帝国の大臣ハザック
神秘の森に火を放った帝国の騎士団を率いる大臣ハザックの話です。
「まだかぁッ!!!! まだ見つからんのかッ!!」
騎士団たちに、ギラギラと目を見開いてツバを飛ばしながら叫んでいるのは、自身の財力がこれ程だと言わんばかりのギラギラ宝石の付いた服を着ている肥えた男、ハザックだ。
騎士団は神秘の森の調査に来ていた。魔力を持つ木々の調査、そして精霊の住まうと言われる場所の調査だ。
だが、本当に精霊の住まう場所があるのかは分からない、それでもあると言われる場所の調査をこの声を荒らげる男によってすることになった。
この、神秘の森があるのはランザール大国。今はレイナス帝国との戦に破れかけようとしていた。もともと、精霊の信仰の強いランザール大国は平和を望み、争いを好まない。しかし、レイナス帝国が精霊の力を奪おうと、ランザール大国に侵入した。
突然のレイナス帝国からの攻撃、そしてその目的が自分たちの信仰する精霊と知り、ランザール大国は猛激怒。そして、始まった戦争だが、ランザール大国がレイナス帝国に追い詰められ、神秘の森が奪われてしまったのだった。

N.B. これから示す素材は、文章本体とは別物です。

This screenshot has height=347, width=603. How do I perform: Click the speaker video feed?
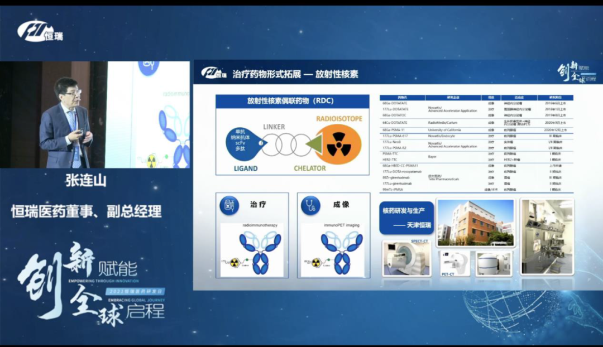[x=95, y=114]
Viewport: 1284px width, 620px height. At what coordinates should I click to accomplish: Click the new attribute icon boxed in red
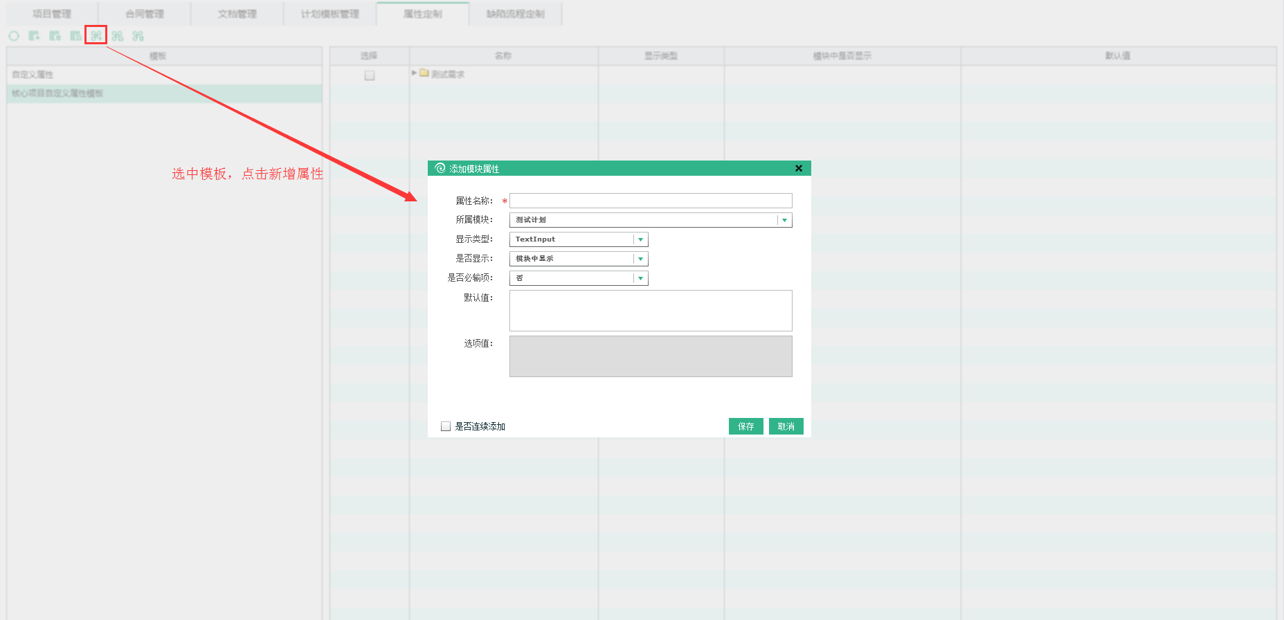pyautogui.click(x=96, y=35)
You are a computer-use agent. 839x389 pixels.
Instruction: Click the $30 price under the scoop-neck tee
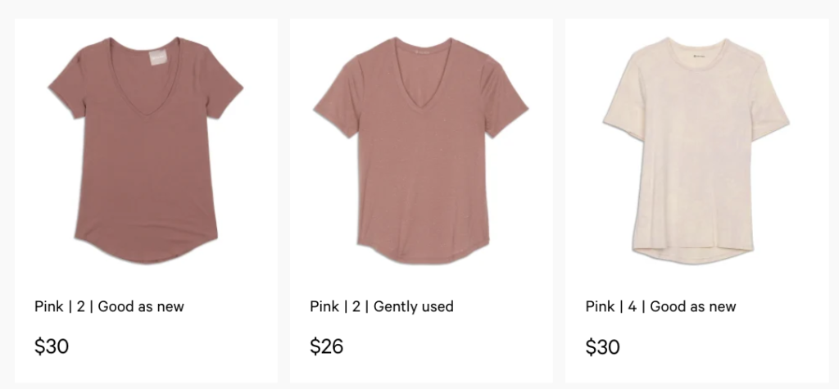(52, 346)

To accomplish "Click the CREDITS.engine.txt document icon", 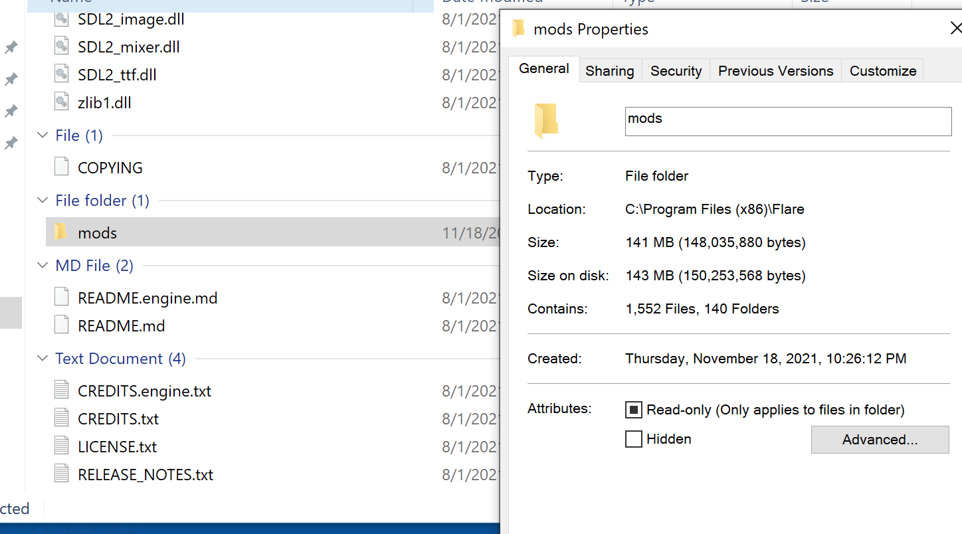I will coord(61,391).
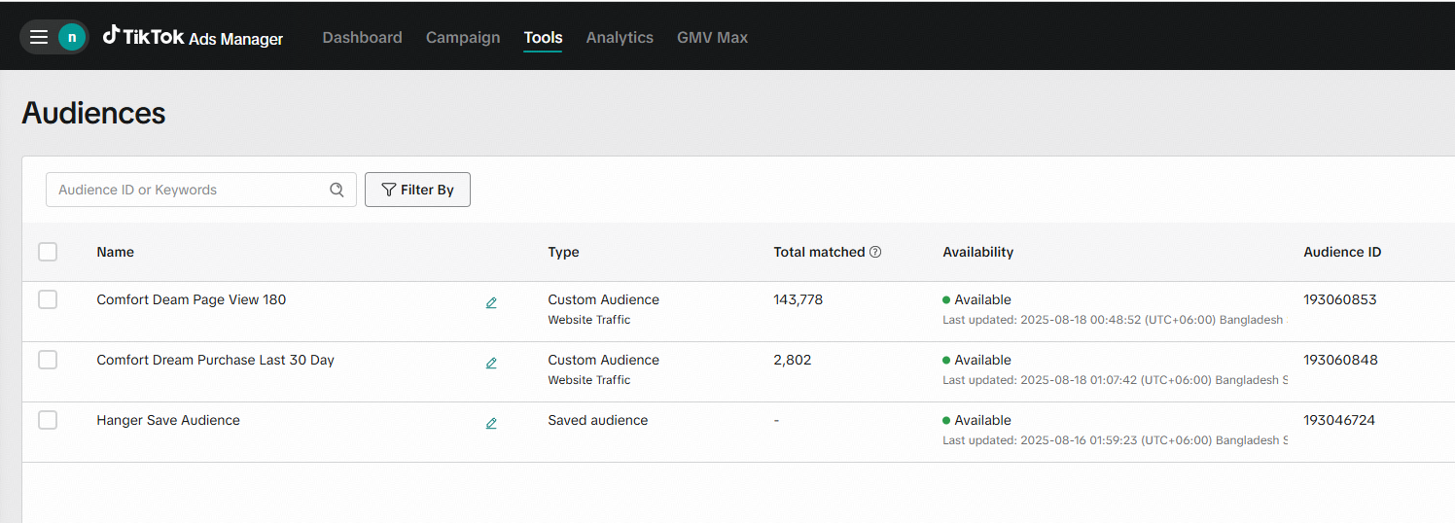Check the Comfort Deam Page View 180 row

(48, 299)
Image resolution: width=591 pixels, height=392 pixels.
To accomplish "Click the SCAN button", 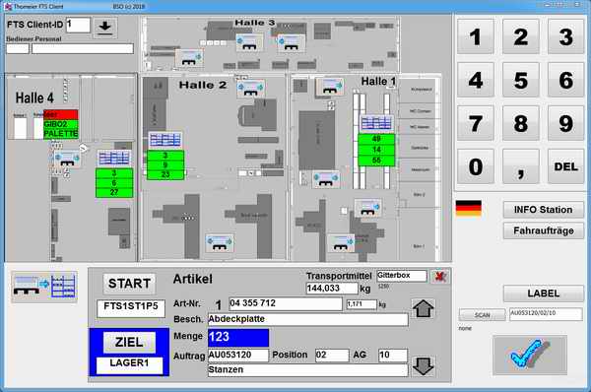I will tap(482, 315).
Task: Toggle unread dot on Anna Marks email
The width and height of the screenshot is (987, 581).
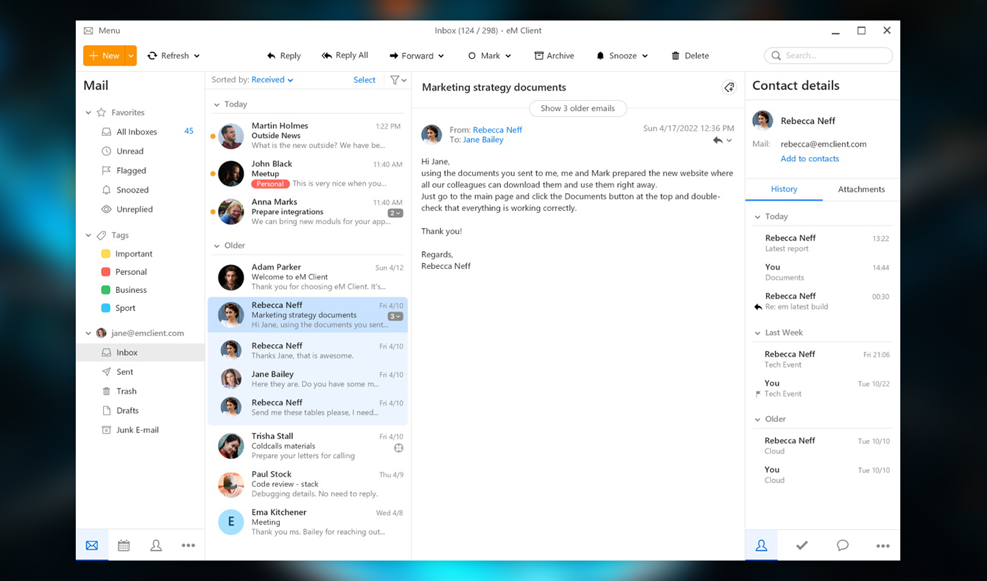Action: (x=213, y=212)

「精霊の住処をさっさと見つけ、伝説の実と精霊を手にするのだ!!!」
そう、ハザックの目的は伝説の実、トロイ。それは、どんな怪我や病気も直し、特別な力を得ることができるといわれる。その言い伝えは誰もが知るが、その実を見た事がある者はおらず、神話の中の実として語り継がれていた。しかし、その実の存在を裏付ける古代書がレイナス帝国の古代遺跡、その奥深くから発見されたのだ。
古代書によると、神秘の森の奥深くにある精霊の住処に生えた木にできているという。
そして、その場所はランザール大国に存在するという事も分かったのだった。
騎士団は知らない話だが、声を荒らげる肥えた男、ハザックは知っていた。その国家機密である情報をハザックは皇帝直々に機密任務として任せられていた。
『必ずや、伝説の実トロイを我に献上せよ。この事は口外してはならぬ。』
その背筋が凍るような、冷酷な声、瞳を思い出し、ハザックは震えた。
必ずや、伝説の実を献上しなくては…そうで無いと私は…私はッ!
残虐な自分の王を思い出すだけで震え上がる。何で機嫌を損ねるかわからない、表情の変わらない冷たく整った顔。少しでも機嫌を損ねるだけで首が飛ぶ。
これまでに、動きの遅い使用人、少し咳き込んだ同僚の大臣達の首が飛んだ。
次は…自分かもしれない、そう思うと何か何でも伝説の実を献上しなくてはならない……それに、王は精霊の力も所望していた。
伝説の実と精霊を献上すれば…。まだ手にしていない褒美を想像しゴクリと喉を鳴らす。
そして、まだ消し止められていない火を目にし…
「さっさと火を消し精霊の住処を探せッ!!」
と声を荒らげるのだった。
騎士団には騎士団長がいますが、この時は大臣のハザックが行かされました。皇帝は残虐な恐ろしい人ですが、自分勝ってでもあり、人を振り回します。勿論拒否権はありません。それで失敗すれば殺されるので周囲の人はたまったもんじゃないですね。